For the obligatory car analogy: leaving your router unlocked is like leaving your car unlocked. Transmitting unencrypted login credentials using your unlocked router is like - what? Maybe parking your car in the Bronx and leaving the keys in the ignition?
Re:Won't change anything around here (Score:3, Interesting)
All the free services they provide, allow them to get to know what you want, so their advertisements are better targeted: HOPEFULLY allowing you to find what you want.
I'm sorry: I fail to see the "evil" part of that. they don't sell customer information, they sell anonymous -group- information, and allow advertisers to target ads at those groups. I'm sorry, but I fail to see the evil in somebody knowing that the people interested in "fuzzy kittens" went up by one after you happened to search for it.
Re:Not very private. (Score:3, Interesting)
If someone stands at their front door with bullhorn shouting out their social security numbers, salaries, sexual orientation and other private details, it isn't the responsibility of passers-by to cover their ears.
This is more like Google was going door to door, knocking on doors, turning knobs to see if they're unlocked, and sometimes going in and swiping souvenirs.
You see, an unlocked door is not an invitation to break in. The victim has some share of the blame, but the burglar gets most of it.
Data collection qua Google (Score:5, Interesting)
Google didn't abuse their position as Google to collect this data. Were they skimming emails, search terms, etc for passwords, that would be an abuse. However, they were driving around in a car with a wireless router, something I could do with about as much efficiency. The people whose data they collected didn't entrust it to Google to keep private; they were simply broadcasting data.

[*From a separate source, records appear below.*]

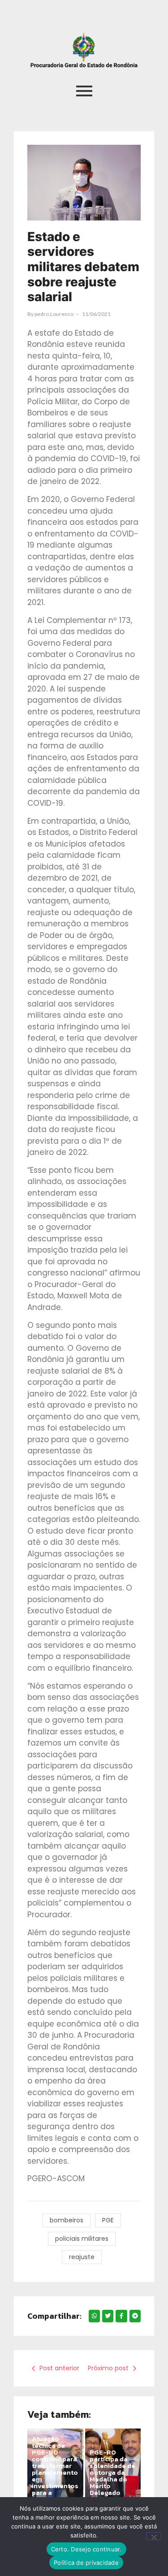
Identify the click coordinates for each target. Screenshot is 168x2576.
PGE (108, 2220)
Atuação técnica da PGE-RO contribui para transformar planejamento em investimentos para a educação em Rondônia (55, 2472)
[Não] (153, 2536)
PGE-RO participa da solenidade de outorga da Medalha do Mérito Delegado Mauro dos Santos (112, 2479)
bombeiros (66, 2220)
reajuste (82, 2256)
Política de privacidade (86, 2562)
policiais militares (81, 2238)
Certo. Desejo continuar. (86, 2549)
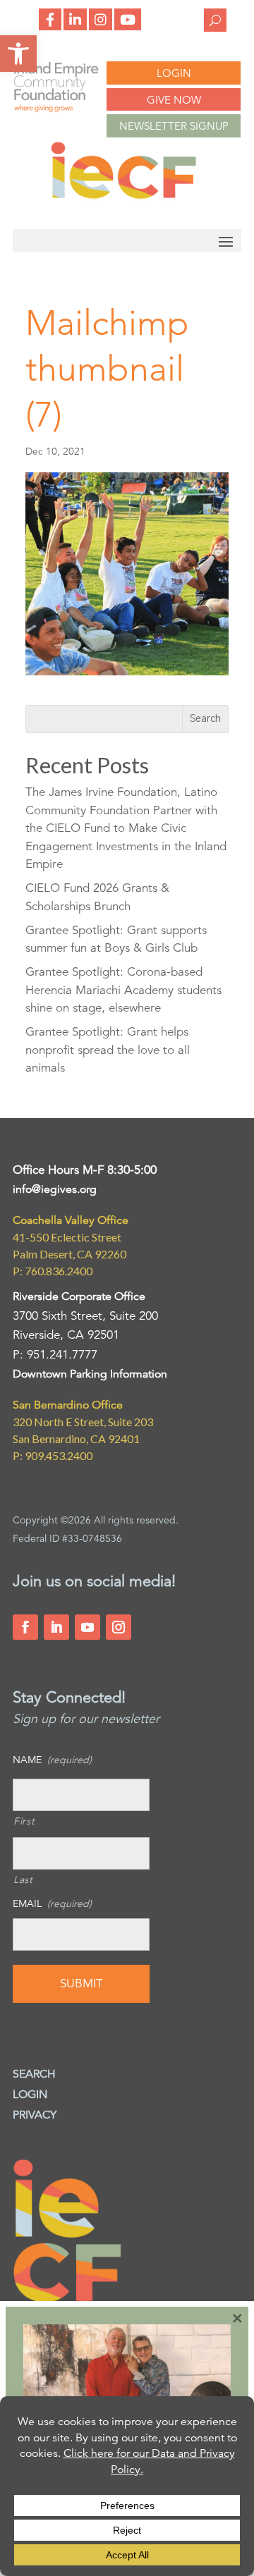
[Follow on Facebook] (25, 1627)
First (24, 1821)
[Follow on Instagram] (118, 1627)
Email (52, 1903)
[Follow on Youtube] (87, 1627)
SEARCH (34, 2074)
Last (23, 1879)
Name (52, 1759)
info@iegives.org (55, 1189)
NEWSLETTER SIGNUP (174, 126)
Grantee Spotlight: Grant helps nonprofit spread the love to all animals (107, 1049)
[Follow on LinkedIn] (56, 1627)
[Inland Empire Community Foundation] (123, 196)
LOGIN (174, 73)
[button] (18, 53)
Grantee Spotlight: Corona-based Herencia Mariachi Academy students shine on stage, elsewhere (123, 989)
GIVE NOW (174, 99)
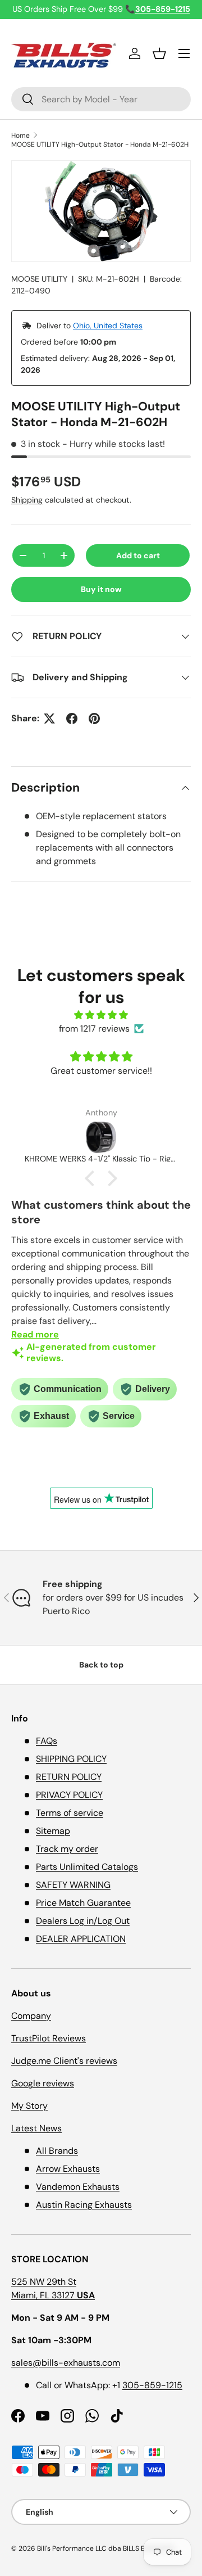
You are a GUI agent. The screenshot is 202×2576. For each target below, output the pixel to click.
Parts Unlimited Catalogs (87, 1867)
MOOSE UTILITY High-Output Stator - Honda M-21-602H (100, 144)
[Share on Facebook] (72, 718)
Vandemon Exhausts (78, 2187)
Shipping (27, 500)
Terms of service (69, 1813)
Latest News (36, 2128)
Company (31, 2016)
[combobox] (101, 99)
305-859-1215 (152, 2385)
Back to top (101, 1665)
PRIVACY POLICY (69, 1795)
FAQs (46, 1741)
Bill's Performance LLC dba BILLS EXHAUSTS (105, 2548)
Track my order (67, 1849)
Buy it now (101, 589)
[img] (101, 1015)
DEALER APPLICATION (81, 1939)
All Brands (57, 2151)
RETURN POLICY (69, 1777)
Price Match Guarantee (83, 1903)
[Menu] (184, 53)
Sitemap (53, 1831)
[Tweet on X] (49, 718)
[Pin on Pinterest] (94, 718)
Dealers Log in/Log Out (83, 1921)
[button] (159, 53)
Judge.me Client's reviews (64, 2061)
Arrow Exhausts (68, 2169)
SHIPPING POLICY (71, 1759)
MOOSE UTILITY (39, 279)
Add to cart (138, 555)
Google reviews (42, 2083)
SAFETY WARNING (73, 1885)
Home (20, 135)
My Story (29, 2106)
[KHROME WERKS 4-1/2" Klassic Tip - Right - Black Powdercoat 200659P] (101, 1137)
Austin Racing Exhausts (84, 2205)
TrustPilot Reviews (48, 2038)
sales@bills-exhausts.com (65, 2363)
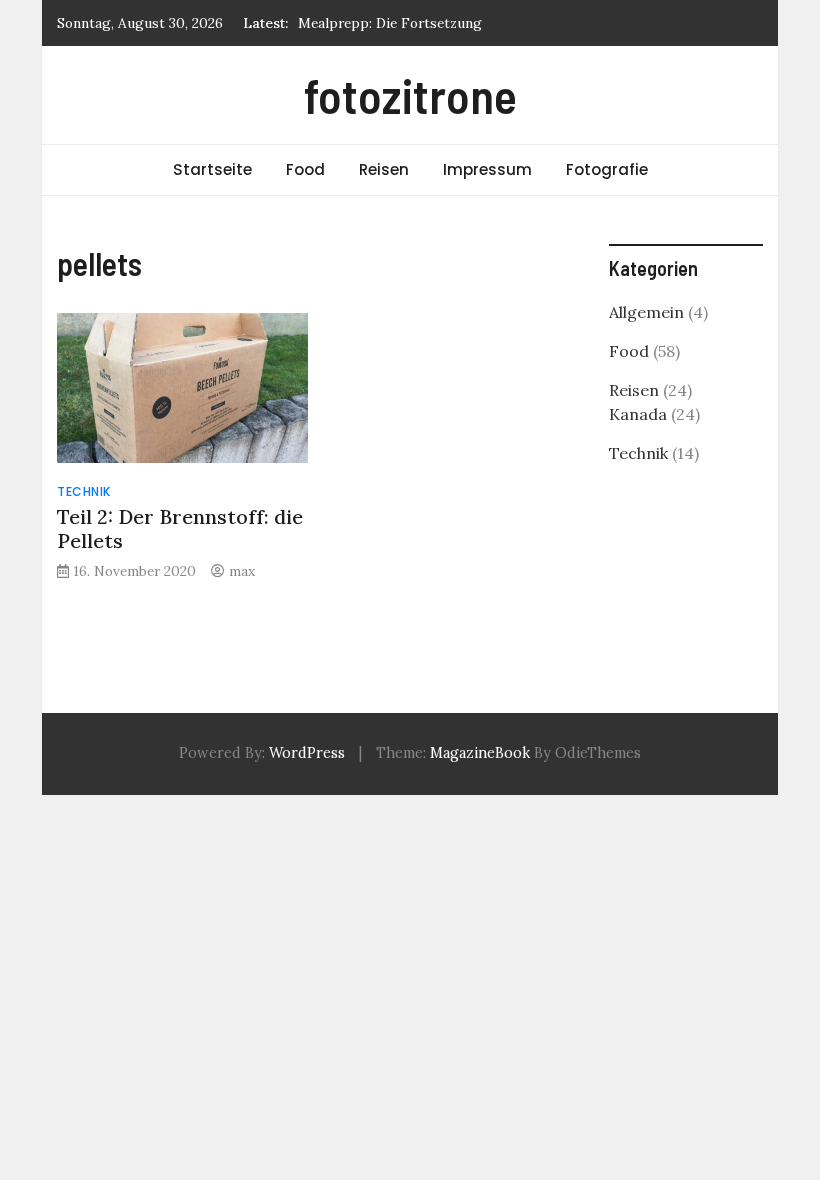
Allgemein (646, 312)
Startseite (212, 169)
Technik (84, 491)
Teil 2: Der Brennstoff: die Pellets (180, 528)
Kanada (638, 414)
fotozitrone (410, 95)
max (242, 571)
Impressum (487, 169)
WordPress (307, 753)
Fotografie (607, 169)
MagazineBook (480, 753)
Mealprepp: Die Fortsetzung (390, 23)
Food (305, 169)
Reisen (384, 169)
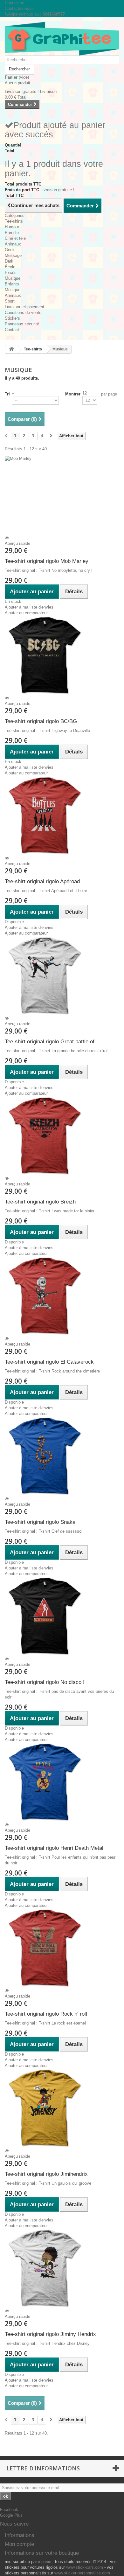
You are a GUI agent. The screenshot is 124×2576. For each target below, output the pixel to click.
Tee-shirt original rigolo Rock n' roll (46, 2014)
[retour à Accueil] (11, 349)
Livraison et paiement (24, 306)
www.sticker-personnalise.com (82, 2573)
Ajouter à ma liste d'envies (29, 607)
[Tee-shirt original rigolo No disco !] (62, 1616)
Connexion (14, 2)
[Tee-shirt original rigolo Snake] (62, 1456)
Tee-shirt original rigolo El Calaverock (49, 1362)
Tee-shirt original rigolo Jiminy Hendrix (50, 2334)
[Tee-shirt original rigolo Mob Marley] (62, 495)
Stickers (12, 318)
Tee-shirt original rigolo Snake (40, 1522)
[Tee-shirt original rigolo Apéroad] (62, 815)
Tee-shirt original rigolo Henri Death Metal (54, 1848)
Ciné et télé (15, 238)
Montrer (72, 394)
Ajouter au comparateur (26, 612)
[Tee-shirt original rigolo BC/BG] (62, 655)
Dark (9, 261)
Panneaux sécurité (22, 324)
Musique (12, 278)
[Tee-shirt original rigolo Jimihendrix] (62, 2108)
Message (13, 255)
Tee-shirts (14, 221)
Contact (12, 329)
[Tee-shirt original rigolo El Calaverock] (62, 1296)
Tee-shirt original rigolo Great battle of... (52, 1042)
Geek (10, 249)
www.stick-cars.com (84, 2567)
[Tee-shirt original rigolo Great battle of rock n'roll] (62, 975)
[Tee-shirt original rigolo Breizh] (62, 1136)
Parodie (12, 232)
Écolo (10, 266)
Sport (10, 301)
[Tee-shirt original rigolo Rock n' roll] (62, 1948)
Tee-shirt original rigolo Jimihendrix (46, 2174)
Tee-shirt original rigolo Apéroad (42, 881)
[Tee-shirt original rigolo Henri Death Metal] (62, 1782)
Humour (12, 227)
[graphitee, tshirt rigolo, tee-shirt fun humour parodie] (62, 38)
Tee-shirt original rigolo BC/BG (41, 721)
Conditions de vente (23, 312)
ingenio (44, 2561)
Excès (11, 272)
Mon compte (19, 2544)
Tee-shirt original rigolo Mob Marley (46, 561)
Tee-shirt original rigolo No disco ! (45, 1682)
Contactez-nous (19, 8)
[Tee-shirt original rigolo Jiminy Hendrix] (62, 2268)
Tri (7, 394)
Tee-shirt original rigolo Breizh (40, 1202)
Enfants (12, 284)
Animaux (13, 244)
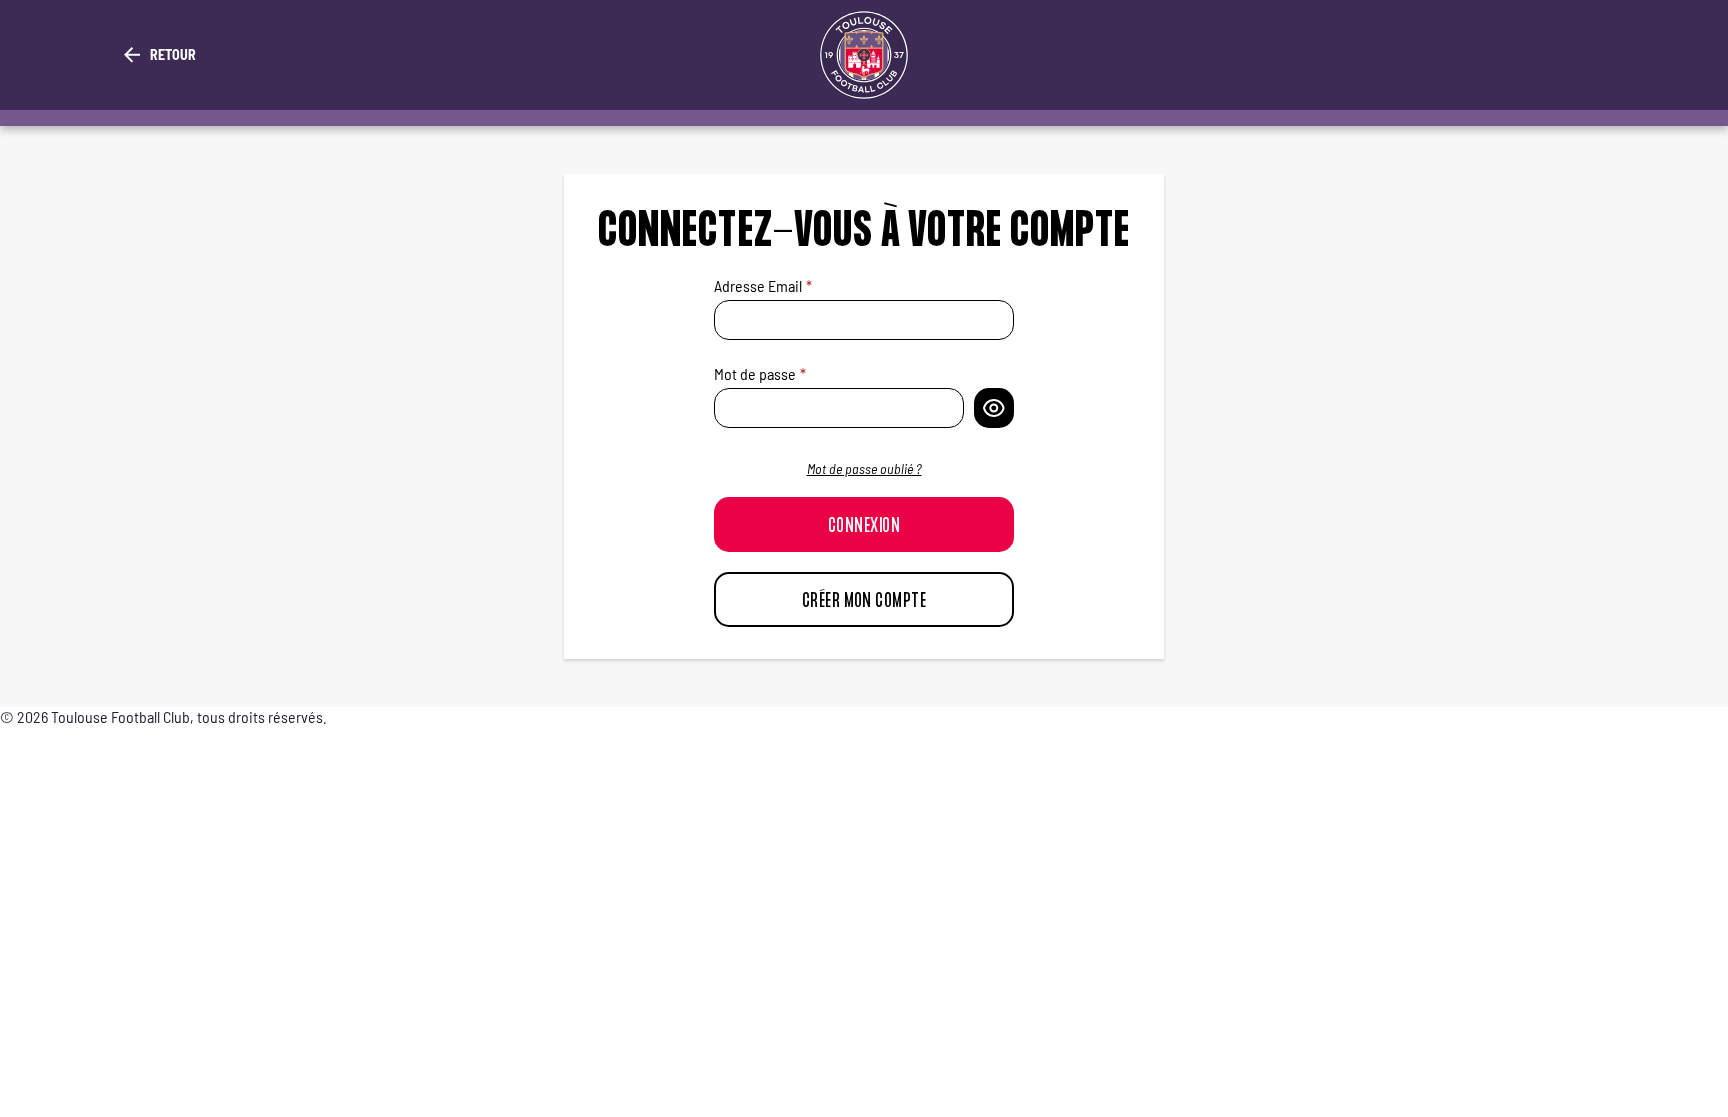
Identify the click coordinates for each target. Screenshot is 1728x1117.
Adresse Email (758, 285)
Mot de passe (755, 373)
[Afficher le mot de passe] (994, 408)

Certainly, Google has a responsibility to not collect, store, and use this data, but they didn't do that. They accidentally copied/pasted the wrong code segment, and ended up logging more than they intended to. Furthermore, once they discovered their mistake, they disclosed this information, and begin working with local governments to correct their mistake. I believe that they acted admirably in this situation; many other companies simply wouldn't have disclosed this information in order to protect their image.